Yekutiel had asked Breed and Bass where they would take each other out for a day in their respective cities, and Breed said that she would take Bass to the Presidio Tunnel Tops park. 

“Yes, and we’re gonna paint the town,” Breed responded, as audience members cheered and clapped. 

Yekutiel then asked Breed and Bass to ask each other a question. Bass didn’t miss a beat. “I want to know: When can I do a fundraiser for you?” she asked. 

“Anytime, Mayor Bass,” Breed responded as more people cheered and clapped. “I like that question.”

Bass and Breed are both the first Black female mayors of their respective cities, but have governed differently. Bass, who has a background in drug and recovery programs in South Central Los Angeles, has focused on the city’s homelessness crisis, most recently enlisting the wealthy to contribute to purchasing hotels and buildings for more permanent housing.  Meanwhile, Breed, who is up for re-election, focused last year on ending open-air drug dealing and using more police to clean up the city’s sidewalks. During her campaign, she has made every effort to persuade voters that the city’s economy is resurging despite years of post-pandemic decline. 

Just outside the venue, a group of protestors targeted Breed’s handling of that deficit. Several held a sign reading, “Breed: Don’t balance the budget on the backs of SF workers,” while two others holding insect costumes held signs reading, “Cockroaches for cuts.” 

The protesters’ chants of “Housing, jobs, and education. Stop the cuts, no hesitation” could be heard faintly from inside the event room, and Breed at one point did address those outside: “We made some hard decisions in this budget. And I’m going to be honest, you know, I had to hold certain organizations accountable that weren’t performing,” she said, adding that she would want to speak to the protesters one-on-one to find out “what the issues are and whether or not we made a mistake.” 

Person in a cockroach costume holding a sign that reads "Cockroaches for Cuts," standing on a city sidewalk near a building.
At a demonstration against budget cuts on June 10, a protester holds a large cockroach doll and a sign saying “cockroaches for cuts.” Photo by Io Yeh Gilman.

Still, the mood remained largely cheerful inside as the crowd reacted to the trio’s lighthearted banter. 

At one point, Bass, Breed, and Yekutiel joked about Breed’s relationship with the San Francisco Board of Supervisors. Bass was discussing the high level of partisanship in U.S. Congress, where she was a representative for 12 years, compared to the mostly-liberal Los Angeles City Council.

“There’s differences, but it’s not like they’re on another planet,” Bass said of her city’s councilmembers. 

“You’ve been working very closely with them,” Breed pointed out. 
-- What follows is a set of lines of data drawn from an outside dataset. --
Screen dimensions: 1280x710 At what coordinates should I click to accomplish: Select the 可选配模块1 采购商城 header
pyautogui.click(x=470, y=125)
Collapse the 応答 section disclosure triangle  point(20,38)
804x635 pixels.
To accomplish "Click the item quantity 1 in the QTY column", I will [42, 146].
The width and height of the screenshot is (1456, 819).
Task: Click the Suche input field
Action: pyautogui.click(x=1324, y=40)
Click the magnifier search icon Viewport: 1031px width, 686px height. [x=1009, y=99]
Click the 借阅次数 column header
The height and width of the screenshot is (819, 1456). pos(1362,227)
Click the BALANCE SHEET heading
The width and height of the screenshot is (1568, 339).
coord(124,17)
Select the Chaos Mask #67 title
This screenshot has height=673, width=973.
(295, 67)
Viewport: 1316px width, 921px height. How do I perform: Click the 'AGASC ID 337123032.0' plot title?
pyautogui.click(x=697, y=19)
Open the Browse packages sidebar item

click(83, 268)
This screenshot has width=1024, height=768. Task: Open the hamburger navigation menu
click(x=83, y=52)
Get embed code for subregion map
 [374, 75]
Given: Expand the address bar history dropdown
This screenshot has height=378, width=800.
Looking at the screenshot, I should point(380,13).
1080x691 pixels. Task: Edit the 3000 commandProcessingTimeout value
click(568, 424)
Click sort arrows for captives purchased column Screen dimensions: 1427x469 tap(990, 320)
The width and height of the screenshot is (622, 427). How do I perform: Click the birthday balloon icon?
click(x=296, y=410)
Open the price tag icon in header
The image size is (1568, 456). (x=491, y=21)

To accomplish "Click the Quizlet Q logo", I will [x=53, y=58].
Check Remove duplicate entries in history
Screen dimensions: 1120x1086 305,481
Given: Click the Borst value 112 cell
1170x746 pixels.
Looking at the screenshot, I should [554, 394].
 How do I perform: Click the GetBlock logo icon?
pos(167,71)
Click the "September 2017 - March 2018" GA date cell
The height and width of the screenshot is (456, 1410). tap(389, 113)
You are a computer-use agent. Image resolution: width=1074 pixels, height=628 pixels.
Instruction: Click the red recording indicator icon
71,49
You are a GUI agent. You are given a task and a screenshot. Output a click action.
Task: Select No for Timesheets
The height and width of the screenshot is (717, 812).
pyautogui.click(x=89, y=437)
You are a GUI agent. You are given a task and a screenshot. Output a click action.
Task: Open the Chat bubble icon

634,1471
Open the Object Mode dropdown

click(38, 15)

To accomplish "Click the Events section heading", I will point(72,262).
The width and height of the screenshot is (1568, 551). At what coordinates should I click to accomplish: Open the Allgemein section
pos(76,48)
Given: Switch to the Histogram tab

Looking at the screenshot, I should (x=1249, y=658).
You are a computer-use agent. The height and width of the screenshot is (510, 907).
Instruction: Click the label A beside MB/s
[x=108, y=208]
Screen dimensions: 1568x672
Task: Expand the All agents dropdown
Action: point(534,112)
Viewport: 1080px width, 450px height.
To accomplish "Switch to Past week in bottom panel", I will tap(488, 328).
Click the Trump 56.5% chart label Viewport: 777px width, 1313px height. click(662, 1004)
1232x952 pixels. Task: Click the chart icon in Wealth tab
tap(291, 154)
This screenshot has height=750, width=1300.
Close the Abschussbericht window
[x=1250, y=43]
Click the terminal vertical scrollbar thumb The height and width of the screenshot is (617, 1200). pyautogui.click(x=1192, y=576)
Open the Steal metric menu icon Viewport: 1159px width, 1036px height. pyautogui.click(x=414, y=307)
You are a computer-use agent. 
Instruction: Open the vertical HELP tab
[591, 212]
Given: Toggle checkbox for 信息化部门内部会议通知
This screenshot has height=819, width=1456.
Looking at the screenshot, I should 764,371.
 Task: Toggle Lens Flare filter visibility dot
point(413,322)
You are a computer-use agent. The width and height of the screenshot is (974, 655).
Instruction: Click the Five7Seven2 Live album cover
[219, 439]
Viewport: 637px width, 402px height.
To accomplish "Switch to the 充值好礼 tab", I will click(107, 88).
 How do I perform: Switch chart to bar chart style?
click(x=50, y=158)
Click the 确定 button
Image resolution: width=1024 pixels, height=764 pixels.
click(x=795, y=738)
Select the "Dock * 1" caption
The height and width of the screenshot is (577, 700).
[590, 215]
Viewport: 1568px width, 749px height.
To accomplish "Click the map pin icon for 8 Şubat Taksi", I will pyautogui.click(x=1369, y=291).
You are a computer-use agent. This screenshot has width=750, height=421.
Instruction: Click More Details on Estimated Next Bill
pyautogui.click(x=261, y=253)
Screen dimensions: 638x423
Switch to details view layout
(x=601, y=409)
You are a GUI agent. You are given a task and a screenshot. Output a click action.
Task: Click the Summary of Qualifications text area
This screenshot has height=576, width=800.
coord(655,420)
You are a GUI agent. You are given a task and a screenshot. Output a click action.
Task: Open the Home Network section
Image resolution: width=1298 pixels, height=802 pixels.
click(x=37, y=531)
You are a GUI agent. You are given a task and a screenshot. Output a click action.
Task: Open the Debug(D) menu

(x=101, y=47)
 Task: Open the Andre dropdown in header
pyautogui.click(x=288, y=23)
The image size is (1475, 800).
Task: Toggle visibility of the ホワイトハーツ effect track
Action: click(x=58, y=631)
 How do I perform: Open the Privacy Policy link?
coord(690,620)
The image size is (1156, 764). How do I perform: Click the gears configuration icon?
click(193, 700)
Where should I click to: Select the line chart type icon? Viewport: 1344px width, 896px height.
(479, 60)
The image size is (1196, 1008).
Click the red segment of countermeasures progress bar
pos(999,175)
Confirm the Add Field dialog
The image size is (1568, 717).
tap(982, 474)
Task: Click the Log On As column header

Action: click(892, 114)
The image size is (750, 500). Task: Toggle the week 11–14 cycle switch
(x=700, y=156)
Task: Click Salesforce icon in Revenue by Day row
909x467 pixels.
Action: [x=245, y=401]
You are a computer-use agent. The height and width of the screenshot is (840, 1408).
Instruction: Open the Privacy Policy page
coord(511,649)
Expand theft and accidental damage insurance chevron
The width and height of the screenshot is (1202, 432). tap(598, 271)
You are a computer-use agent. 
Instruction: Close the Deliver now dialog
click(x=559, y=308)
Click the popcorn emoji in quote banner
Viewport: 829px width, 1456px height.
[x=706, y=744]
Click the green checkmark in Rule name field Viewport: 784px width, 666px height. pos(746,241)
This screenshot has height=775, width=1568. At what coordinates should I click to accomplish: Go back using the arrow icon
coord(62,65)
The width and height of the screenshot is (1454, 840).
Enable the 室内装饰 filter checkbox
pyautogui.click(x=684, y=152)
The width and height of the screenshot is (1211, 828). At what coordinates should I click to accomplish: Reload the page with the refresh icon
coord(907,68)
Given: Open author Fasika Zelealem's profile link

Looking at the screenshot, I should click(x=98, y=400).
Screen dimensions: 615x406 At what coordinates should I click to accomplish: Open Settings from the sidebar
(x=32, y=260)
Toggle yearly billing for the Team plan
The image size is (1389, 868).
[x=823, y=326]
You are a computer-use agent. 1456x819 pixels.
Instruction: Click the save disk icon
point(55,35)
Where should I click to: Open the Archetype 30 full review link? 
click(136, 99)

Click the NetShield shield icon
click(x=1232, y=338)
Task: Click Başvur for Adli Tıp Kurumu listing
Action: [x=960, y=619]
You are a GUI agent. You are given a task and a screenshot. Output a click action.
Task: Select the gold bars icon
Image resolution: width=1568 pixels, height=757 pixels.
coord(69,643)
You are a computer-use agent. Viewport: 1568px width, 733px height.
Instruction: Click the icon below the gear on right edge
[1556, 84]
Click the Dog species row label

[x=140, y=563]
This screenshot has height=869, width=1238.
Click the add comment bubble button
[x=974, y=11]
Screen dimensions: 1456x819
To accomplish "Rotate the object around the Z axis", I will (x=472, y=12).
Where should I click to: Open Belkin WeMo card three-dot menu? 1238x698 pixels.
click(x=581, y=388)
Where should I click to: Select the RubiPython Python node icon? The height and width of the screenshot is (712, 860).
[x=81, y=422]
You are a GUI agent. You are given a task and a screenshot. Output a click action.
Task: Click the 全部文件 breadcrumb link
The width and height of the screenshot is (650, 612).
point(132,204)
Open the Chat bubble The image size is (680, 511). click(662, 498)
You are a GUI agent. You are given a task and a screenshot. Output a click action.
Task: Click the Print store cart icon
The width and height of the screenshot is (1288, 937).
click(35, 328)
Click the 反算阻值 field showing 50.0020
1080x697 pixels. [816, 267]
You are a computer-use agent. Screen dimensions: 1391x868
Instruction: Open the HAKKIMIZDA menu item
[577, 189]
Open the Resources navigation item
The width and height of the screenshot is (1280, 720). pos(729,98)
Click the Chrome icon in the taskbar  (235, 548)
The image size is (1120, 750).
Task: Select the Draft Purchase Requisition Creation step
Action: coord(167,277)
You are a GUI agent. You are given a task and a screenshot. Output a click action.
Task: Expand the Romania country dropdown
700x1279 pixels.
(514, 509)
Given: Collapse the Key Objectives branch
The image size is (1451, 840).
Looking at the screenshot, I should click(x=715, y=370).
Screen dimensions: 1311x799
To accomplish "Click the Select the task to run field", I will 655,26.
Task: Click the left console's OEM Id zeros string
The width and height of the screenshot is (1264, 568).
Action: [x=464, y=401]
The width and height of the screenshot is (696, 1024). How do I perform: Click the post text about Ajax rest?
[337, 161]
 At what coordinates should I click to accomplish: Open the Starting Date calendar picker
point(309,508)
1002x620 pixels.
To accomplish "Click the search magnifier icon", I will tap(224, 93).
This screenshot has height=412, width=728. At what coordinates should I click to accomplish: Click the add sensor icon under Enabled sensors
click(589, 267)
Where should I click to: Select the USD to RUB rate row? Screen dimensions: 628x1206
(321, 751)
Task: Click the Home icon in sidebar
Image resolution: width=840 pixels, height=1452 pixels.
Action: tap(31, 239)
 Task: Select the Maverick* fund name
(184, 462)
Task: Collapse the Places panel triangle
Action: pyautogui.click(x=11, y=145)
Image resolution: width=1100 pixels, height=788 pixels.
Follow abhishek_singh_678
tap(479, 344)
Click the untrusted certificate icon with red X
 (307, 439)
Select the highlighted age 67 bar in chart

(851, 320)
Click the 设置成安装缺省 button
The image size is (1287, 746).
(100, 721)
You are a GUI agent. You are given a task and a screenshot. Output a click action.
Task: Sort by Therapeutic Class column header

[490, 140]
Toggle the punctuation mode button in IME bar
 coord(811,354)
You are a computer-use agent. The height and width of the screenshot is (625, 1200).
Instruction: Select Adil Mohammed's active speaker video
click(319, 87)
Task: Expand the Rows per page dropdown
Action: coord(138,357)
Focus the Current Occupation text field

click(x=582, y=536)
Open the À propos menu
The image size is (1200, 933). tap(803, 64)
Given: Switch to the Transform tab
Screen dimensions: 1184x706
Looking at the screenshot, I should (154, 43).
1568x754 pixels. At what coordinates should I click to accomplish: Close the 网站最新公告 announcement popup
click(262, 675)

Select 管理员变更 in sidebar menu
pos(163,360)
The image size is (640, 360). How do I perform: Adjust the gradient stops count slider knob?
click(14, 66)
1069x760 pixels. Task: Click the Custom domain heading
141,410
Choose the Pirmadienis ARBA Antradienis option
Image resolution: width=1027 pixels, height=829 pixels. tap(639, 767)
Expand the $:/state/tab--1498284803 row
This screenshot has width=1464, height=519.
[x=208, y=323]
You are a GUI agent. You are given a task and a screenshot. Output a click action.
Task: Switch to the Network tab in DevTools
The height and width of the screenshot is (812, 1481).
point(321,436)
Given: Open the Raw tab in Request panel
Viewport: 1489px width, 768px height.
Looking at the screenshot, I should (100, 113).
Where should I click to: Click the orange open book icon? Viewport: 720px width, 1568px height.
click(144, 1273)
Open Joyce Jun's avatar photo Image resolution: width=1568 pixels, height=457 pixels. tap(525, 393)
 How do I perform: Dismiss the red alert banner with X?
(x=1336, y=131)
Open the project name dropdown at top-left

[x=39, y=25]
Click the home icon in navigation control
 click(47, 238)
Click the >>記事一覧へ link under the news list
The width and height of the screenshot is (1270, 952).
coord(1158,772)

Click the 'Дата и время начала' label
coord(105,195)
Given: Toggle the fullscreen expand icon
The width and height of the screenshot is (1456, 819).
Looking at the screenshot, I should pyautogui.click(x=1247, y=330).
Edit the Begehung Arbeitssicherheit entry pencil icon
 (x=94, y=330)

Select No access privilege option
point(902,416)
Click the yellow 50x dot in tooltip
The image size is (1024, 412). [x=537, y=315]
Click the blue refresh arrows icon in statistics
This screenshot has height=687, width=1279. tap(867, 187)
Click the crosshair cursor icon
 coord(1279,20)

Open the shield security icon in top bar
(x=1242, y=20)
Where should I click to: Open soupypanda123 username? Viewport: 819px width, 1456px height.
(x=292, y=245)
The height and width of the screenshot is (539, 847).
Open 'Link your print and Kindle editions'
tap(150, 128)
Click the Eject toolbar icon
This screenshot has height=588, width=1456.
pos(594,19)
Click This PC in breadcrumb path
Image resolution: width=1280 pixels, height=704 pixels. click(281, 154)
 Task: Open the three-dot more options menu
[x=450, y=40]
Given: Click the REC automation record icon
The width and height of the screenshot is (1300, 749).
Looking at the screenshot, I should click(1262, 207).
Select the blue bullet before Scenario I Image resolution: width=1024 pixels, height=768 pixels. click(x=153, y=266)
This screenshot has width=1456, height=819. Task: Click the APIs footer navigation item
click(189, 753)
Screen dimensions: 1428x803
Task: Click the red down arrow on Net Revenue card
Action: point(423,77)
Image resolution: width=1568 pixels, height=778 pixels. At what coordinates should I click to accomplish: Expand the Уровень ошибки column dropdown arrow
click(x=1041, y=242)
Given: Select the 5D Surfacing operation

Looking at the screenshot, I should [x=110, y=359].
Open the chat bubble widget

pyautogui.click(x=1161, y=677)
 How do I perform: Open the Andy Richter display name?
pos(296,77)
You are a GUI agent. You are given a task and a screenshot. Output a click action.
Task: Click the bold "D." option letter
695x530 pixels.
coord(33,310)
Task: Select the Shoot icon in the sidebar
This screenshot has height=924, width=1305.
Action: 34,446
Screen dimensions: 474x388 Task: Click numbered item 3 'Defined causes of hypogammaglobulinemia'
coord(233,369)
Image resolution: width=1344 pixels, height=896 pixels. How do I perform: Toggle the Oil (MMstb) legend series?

“It’s just like that here in San Francisco; it’s the same,” Yekutiel quickly chimed in. 

“Stop it, Manny, stop it,” Breed responded playfully as the crowd laughed. 

Though, later in the event, Breed suggested that her relationship with the board has improved: “I am grateful that more recently, especially with more members of the board running for, uh, mayor — they are starting to be easier to work with on housing policies.” Supervisors Aaron Peskin and Ahsha Safaí are both challenging Breed for Room 200.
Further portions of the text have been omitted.